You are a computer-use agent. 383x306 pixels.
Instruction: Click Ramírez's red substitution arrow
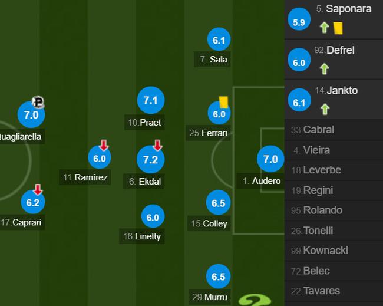tap(104, 145)
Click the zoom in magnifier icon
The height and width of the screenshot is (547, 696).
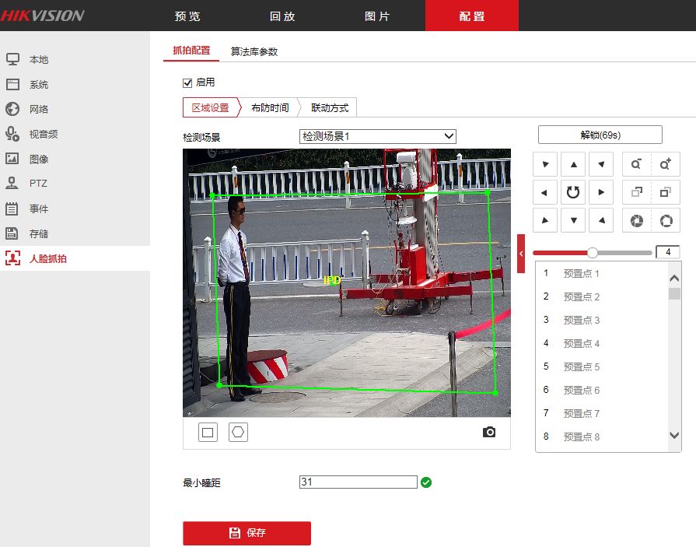point(665,164)
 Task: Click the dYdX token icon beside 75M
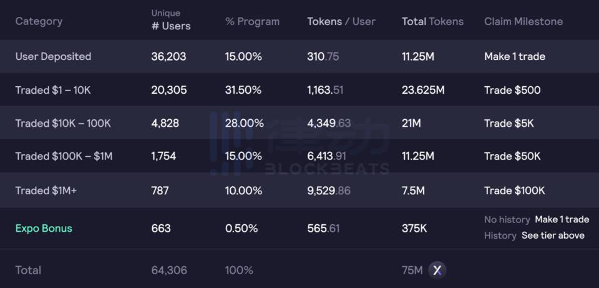437,271
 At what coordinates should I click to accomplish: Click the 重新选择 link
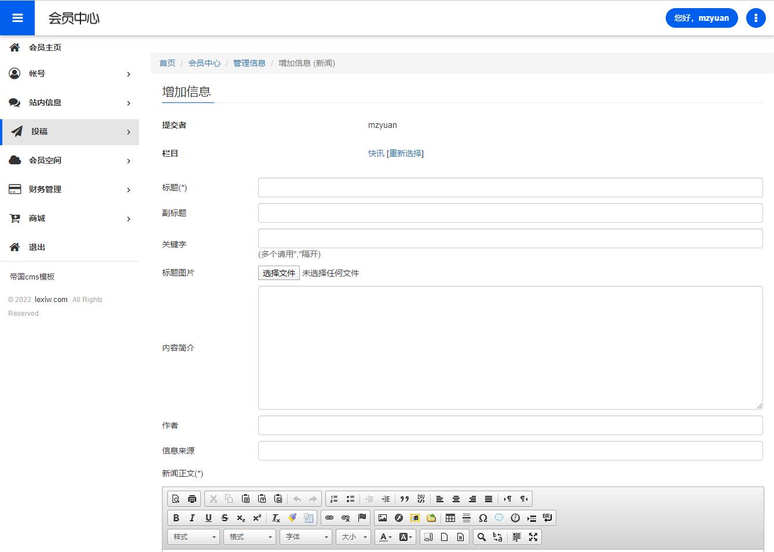tap(405, 153)
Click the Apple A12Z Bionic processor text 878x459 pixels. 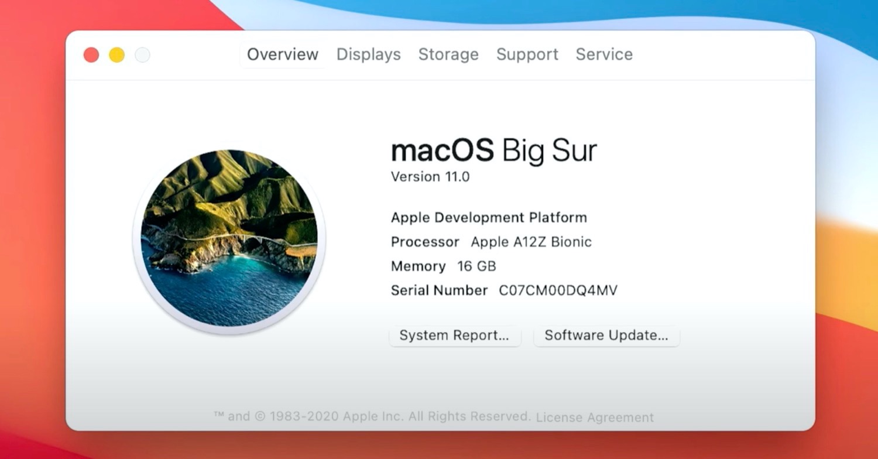(531, 242)
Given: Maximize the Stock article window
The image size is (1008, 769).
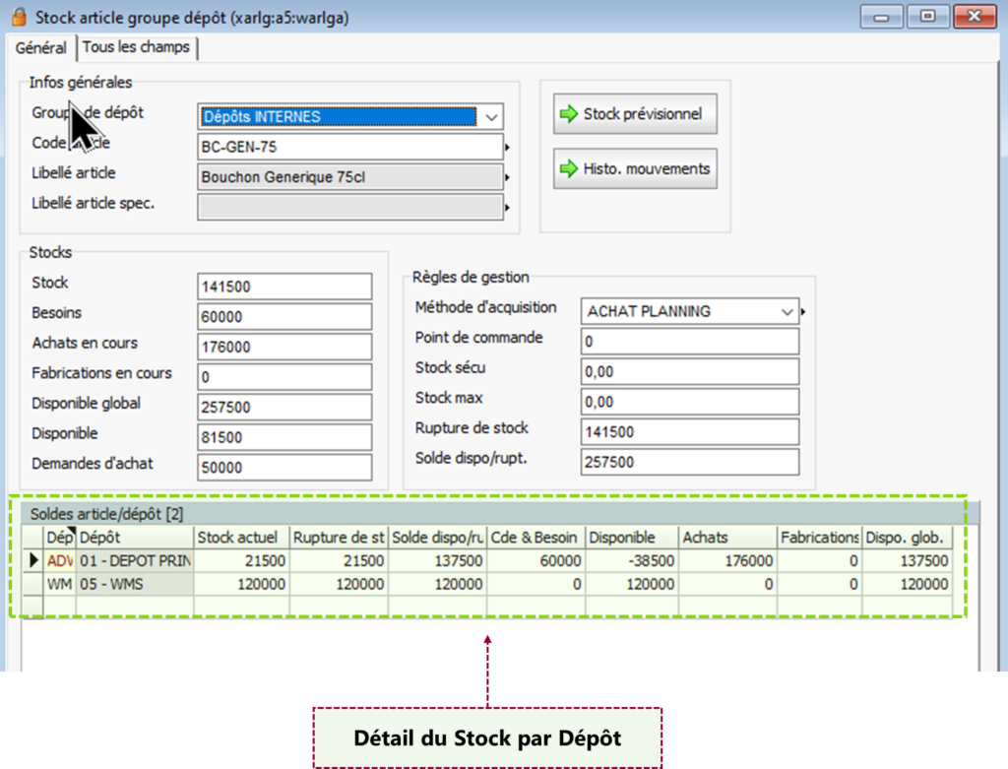Looking at the screenshot, I should [x=926, y=17].
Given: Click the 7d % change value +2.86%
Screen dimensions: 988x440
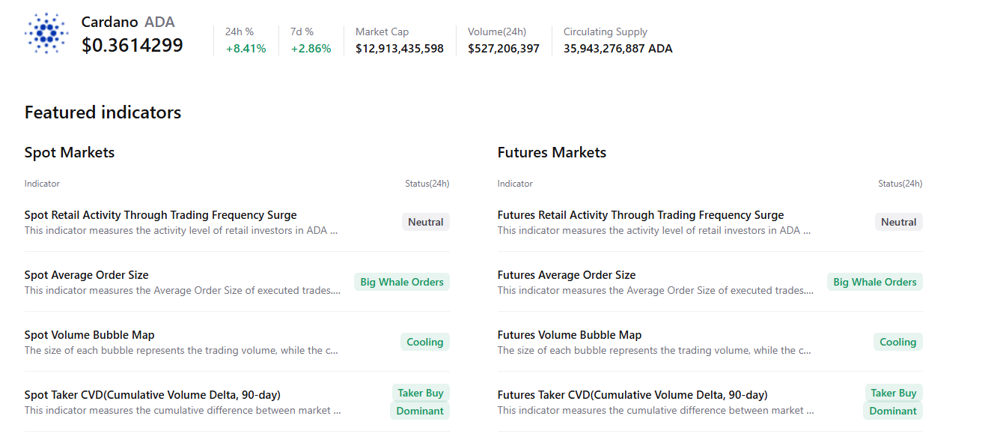Looking at the screenshot, I should [311, 47].
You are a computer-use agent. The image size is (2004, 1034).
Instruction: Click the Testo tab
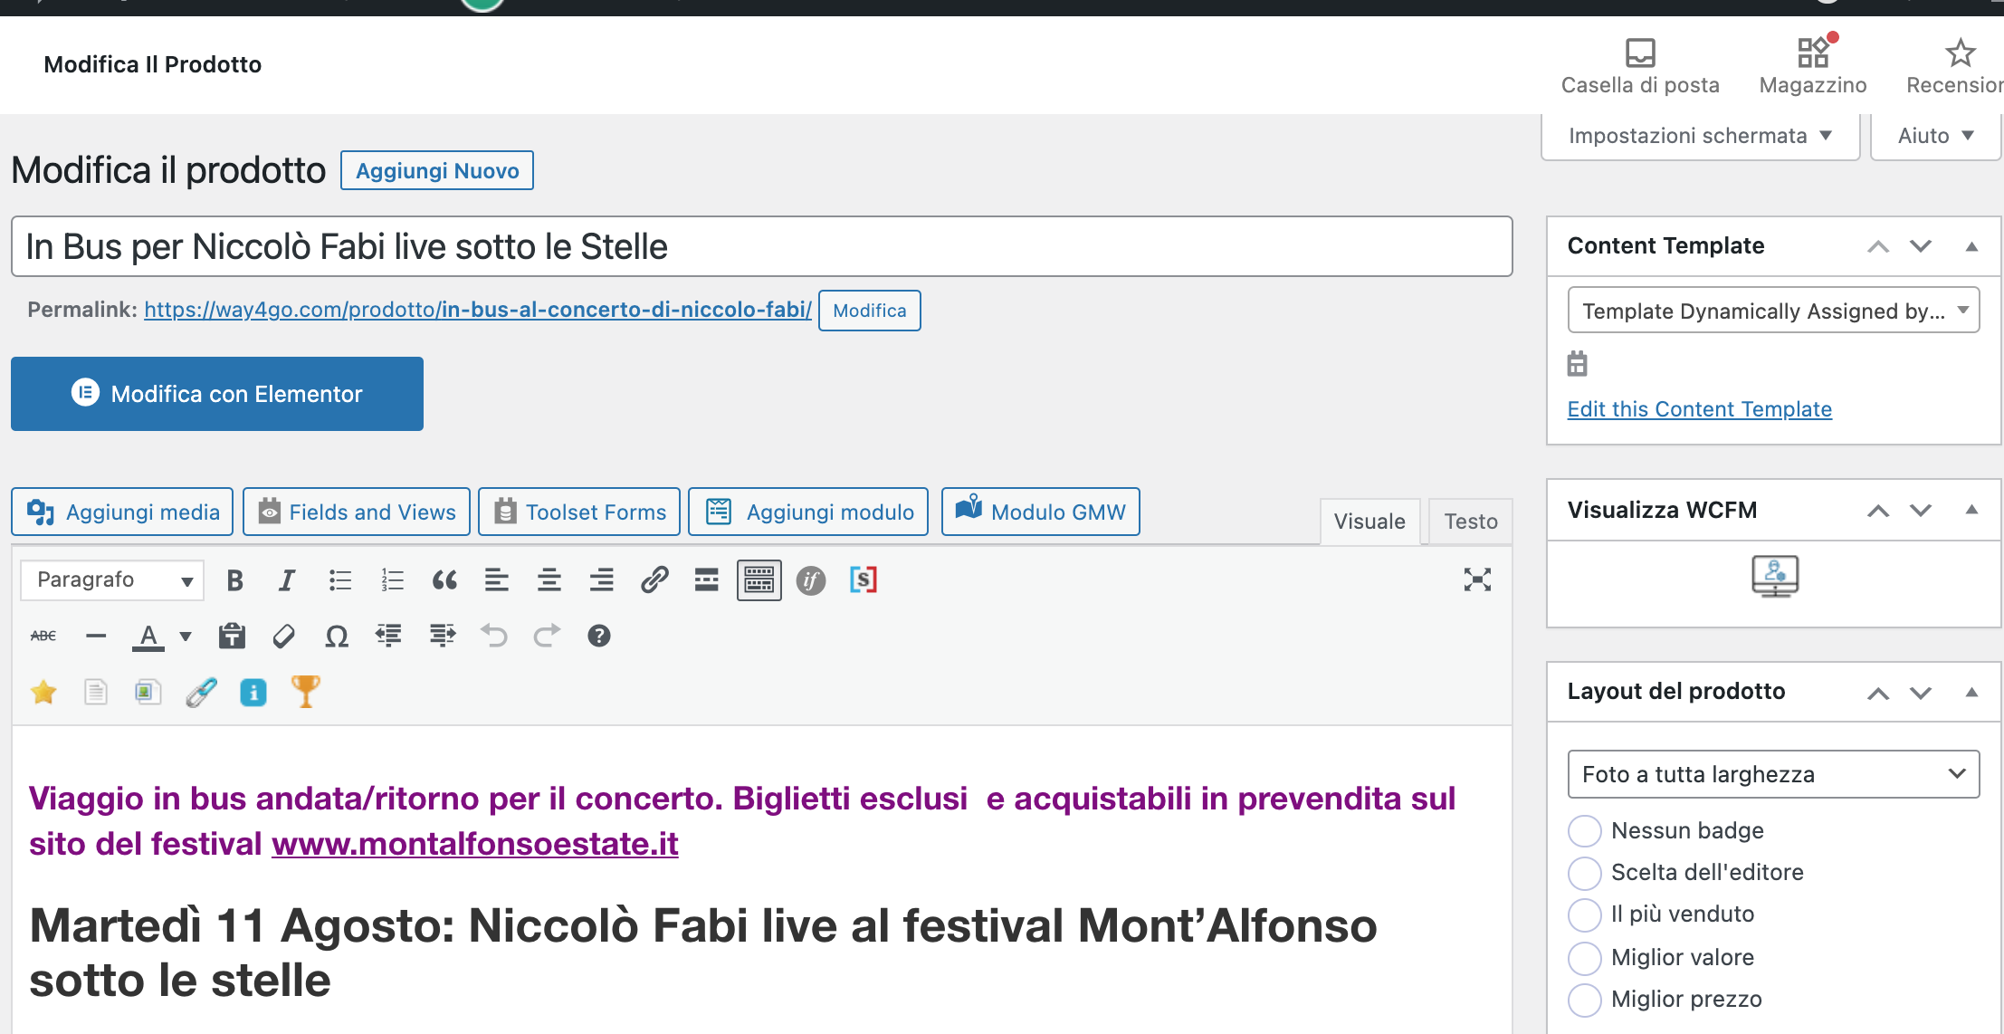(1472, 521)
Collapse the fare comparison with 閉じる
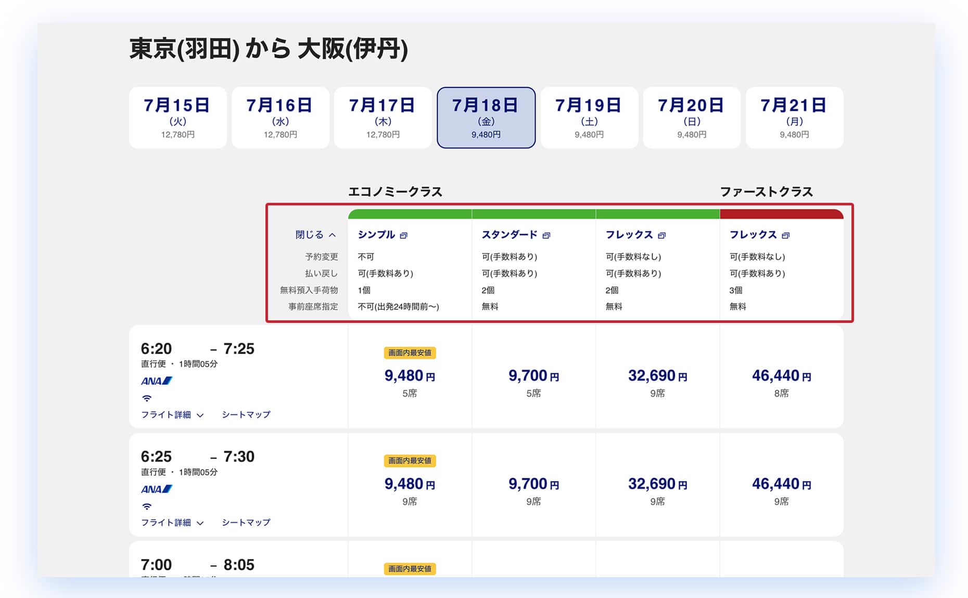 (315, 235)
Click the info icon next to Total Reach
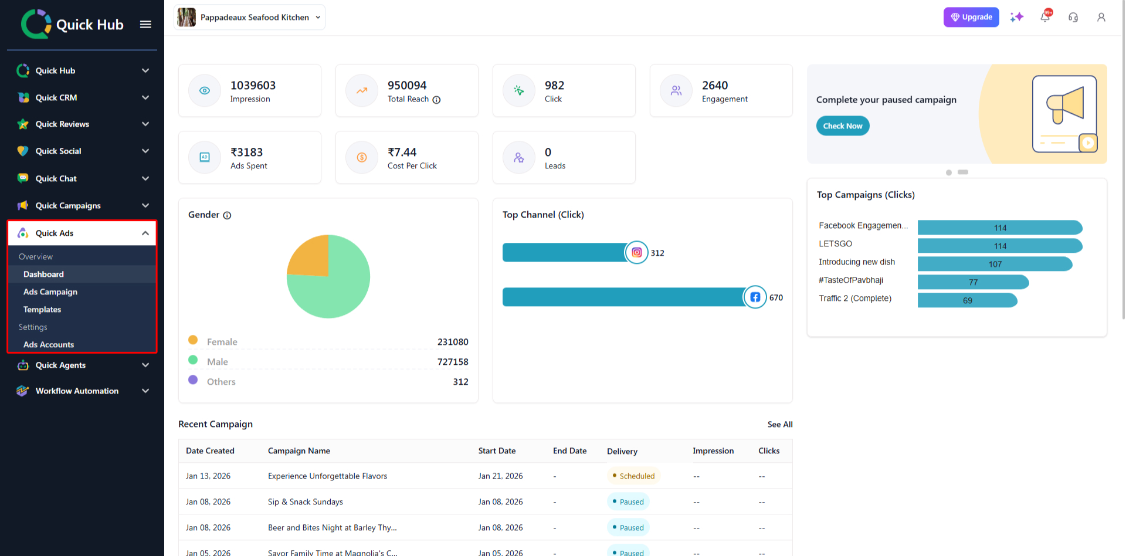This screenshot has width=1126, height=556. click(x=436, y=100)
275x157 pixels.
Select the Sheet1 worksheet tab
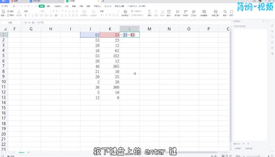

Work to complete> The lines holding the word "computer" are the answer. Pull them out of the records and copy them.

Response area>
You are a computer-use agent. 383x306 pixels.
You are a computer-use agent. The image size is (2004, 1034).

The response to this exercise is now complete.